• [Consignes de travail]
1 – Dans le texte sur la Docteure Karine Djemil, quelle est la durée de l'interdiction d'exercice qui lui a été infligée ?
2 – Reproduisez le passage du texte sur la Docteure Karine Djemil qui va de « Professionnellement dérangeante donc » à « de harcèlement sexuel ! ».

• [Document source]

•••••

Professionnellement dérangeante donc mentalement dérangée ?

11 avril 2018
Justice pour la Docteure Karine Djemil, condamnée pour avoir protégé deux salariées victimes de harcèlement sexuel !

Les employeurs mis en cause ont porté plainte auprès de l’Ordre des médecins pour la faire condamner sur un motif de procédure dont ses collègues s’accordent à dire qu’il n’est pas recevable, ou qu’il aurait au moins mérité d’être examiné de façon juste et équitable.

La peine d’interdiction d’exercice de 6 mois qui lui a été infligée, inédite et particulièrement lourde, se double d’une décision d’imposer à la Docteure Karine Djemil une expertise psychiatrique au prétexte qu’elle aurait « interprété des faits et des attitudes anodins en leur prêtant une connotation sexuelle assez délirante » ! C’est bien plutôt la façon dont les employeurs peuvent obtenir que les plaintes de salariées pour harcèlement sexuel soient ainsi expédiées comme relevant a priori de l’affabulation qui est délirante. Délirante aussi la précipitation avec laquelle une juridiction d’exception remet en question le professionnalisme d’une femme médecin. Délirante encore la composition très majoritairement masculine de ces juridictions alors que la profession compte aujourd’hui 40 % de femmes et que l’Ordre des médecins a été mis en demeure par l’Etat de respecter la parité.

Cette affaire aurait pu rester confinée dans l’enfer du sexisme institutionnel ce qui est fréquent dans les institutions de l’ordre des médecins (voir les poursuites contre les médecins violeurs par exemple). Malheureusement pour cette institution, les plaintes concernant le Dr DJEMIL ont été rattrapées par le surgissement, dans le monde entier, des luttes contre le harcèlement sexuel et notamment celui des femmes au travail.

•••••

• [Données fournies]
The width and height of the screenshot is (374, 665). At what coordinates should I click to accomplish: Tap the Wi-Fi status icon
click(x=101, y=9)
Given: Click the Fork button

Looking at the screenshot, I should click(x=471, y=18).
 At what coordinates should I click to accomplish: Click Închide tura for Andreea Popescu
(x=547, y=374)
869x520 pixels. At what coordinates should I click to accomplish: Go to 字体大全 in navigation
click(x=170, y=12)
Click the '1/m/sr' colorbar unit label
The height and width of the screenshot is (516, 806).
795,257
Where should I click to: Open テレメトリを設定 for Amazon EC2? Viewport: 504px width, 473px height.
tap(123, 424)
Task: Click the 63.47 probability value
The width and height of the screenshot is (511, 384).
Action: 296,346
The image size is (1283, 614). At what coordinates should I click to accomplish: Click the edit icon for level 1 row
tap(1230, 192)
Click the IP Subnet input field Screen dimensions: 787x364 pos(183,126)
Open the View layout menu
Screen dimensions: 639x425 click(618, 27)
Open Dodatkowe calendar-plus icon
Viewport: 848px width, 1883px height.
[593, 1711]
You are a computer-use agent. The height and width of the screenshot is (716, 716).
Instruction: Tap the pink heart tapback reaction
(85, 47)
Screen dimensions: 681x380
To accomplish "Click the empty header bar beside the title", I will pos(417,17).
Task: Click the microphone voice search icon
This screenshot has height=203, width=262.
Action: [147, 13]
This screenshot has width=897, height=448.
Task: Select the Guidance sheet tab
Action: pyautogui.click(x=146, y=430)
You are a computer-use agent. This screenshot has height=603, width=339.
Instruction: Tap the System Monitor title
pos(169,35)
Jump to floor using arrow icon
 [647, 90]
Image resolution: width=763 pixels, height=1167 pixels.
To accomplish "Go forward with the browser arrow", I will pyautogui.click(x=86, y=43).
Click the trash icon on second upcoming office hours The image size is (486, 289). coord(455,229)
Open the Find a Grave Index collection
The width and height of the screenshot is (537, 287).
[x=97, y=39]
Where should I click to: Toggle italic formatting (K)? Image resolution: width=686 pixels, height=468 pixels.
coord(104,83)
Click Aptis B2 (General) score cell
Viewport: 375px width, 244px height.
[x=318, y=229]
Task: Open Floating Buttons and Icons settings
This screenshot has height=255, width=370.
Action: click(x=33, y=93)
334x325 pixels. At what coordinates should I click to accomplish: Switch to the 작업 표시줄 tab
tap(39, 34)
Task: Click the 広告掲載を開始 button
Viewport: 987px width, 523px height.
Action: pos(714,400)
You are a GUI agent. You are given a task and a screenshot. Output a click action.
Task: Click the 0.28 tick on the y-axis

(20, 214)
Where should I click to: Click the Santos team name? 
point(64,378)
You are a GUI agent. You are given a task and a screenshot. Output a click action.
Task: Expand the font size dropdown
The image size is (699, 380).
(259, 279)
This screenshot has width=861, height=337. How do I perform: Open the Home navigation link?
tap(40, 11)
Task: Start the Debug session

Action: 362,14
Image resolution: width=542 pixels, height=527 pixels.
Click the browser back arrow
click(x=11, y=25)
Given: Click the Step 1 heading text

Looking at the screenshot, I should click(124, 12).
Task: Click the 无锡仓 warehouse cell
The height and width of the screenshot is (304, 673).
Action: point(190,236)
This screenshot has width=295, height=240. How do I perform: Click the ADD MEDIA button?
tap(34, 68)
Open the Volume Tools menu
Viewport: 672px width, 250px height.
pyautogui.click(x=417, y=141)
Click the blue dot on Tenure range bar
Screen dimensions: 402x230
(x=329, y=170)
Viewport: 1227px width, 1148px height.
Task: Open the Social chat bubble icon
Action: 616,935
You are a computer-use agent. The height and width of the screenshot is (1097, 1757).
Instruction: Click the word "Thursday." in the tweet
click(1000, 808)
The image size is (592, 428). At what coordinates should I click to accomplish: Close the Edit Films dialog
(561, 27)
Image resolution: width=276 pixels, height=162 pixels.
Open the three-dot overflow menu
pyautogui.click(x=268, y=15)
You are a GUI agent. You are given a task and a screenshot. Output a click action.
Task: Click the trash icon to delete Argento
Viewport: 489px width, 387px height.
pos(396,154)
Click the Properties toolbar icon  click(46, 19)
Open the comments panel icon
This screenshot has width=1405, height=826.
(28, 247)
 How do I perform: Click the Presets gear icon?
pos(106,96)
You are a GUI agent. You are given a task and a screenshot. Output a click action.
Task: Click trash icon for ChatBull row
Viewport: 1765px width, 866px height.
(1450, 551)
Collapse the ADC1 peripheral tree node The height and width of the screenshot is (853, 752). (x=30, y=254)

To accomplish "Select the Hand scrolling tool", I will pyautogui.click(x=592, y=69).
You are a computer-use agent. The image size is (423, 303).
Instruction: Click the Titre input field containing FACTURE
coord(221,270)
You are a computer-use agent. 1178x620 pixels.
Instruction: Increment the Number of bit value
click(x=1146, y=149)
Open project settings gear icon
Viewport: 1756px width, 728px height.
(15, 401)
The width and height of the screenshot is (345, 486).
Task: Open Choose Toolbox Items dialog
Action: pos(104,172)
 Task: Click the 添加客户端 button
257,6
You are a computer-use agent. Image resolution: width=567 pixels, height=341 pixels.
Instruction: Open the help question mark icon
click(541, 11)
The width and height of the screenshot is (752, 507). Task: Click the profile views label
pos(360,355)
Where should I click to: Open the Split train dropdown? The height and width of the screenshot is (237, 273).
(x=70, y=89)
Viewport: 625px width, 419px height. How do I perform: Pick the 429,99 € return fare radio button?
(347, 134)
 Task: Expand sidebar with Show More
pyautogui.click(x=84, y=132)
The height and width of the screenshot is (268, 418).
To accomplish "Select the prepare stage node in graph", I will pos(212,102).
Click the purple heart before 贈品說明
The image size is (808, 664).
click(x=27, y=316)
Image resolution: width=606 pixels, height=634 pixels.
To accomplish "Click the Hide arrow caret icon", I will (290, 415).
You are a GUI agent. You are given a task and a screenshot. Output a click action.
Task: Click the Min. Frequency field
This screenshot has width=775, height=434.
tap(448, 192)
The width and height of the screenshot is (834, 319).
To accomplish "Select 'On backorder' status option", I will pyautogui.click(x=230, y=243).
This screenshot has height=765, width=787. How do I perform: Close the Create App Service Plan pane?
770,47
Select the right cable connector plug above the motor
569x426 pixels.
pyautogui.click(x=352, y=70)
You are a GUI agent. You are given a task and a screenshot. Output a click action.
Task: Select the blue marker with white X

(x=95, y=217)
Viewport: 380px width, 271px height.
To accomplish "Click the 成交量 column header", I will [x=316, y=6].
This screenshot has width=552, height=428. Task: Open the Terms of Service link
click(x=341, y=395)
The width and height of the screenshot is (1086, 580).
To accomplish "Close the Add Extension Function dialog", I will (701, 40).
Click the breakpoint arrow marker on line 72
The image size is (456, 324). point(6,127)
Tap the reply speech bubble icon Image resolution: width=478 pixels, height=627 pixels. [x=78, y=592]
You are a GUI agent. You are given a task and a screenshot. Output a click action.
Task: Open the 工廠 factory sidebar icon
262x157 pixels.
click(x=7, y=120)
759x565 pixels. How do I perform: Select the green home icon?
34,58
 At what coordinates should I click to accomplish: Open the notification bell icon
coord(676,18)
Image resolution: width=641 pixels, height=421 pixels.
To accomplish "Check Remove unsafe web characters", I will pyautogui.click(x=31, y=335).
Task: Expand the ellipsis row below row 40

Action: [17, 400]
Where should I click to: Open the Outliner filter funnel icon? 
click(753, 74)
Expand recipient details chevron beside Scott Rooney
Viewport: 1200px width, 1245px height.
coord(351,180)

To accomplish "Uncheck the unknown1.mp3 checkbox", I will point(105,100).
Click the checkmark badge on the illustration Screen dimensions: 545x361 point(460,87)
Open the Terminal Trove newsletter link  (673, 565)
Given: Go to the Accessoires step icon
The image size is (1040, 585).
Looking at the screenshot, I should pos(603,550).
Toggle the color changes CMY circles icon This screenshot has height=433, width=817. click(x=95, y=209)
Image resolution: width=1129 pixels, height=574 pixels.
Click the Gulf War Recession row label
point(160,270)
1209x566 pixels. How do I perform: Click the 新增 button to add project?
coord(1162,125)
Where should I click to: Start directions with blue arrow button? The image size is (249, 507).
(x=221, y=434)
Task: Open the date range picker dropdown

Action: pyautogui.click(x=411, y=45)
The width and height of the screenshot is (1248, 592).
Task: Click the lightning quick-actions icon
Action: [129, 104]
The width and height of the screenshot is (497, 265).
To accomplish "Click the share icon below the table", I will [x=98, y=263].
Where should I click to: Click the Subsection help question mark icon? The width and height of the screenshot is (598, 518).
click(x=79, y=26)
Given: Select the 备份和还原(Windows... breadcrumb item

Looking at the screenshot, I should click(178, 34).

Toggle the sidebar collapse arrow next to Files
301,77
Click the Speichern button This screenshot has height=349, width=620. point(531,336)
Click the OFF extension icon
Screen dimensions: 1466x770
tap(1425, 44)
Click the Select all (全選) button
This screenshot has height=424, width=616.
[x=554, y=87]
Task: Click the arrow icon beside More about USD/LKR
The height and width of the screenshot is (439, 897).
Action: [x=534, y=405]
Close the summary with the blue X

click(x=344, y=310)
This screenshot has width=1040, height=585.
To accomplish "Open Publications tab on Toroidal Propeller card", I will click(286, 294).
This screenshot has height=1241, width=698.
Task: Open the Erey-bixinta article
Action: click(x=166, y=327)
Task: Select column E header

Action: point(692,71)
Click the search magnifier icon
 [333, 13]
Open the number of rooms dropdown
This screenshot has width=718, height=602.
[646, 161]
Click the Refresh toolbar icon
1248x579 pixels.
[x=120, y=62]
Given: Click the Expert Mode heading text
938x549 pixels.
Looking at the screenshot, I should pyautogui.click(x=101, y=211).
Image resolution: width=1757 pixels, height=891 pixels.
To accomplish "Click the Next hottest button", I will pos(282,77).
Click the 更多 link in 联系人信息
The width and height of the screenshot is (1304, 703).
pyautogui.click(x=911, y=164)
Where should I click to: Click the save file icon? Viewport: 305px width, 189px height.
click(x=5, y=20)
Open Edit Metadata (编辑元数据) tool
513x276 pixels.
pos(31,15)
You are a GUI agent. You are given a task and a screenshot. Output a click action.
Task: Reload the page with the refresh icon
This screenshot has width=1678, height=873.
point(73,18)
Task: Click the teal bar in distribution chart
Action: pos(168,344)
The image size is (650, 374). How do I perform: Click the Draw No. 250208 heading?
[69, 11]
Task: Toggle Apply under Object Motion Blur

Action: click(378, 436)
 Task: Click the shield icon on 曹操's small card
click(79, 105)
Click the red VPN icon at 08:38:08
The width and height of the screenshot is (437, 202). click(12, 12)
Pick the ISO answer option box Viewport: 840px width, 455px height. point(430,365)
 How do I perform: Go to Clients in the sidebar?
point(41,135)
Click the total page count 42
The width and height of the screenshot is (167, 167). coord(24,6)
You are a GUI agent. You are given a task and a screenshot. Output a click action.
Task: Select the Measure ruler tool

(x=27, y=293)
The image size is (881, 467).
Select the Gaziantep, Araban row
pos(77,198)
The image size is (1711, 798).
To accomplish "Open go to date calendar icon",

•••••

• [Réponses attendues]
1 – 6 mois.

2 –
Professionnellement dérangeante donc mentalement dérangée ?

11 avril 2018
Justice pour la Docteure Karine Djemil, condamnée pour avoir protégé deux salariées victimes de harcèlement sexuel !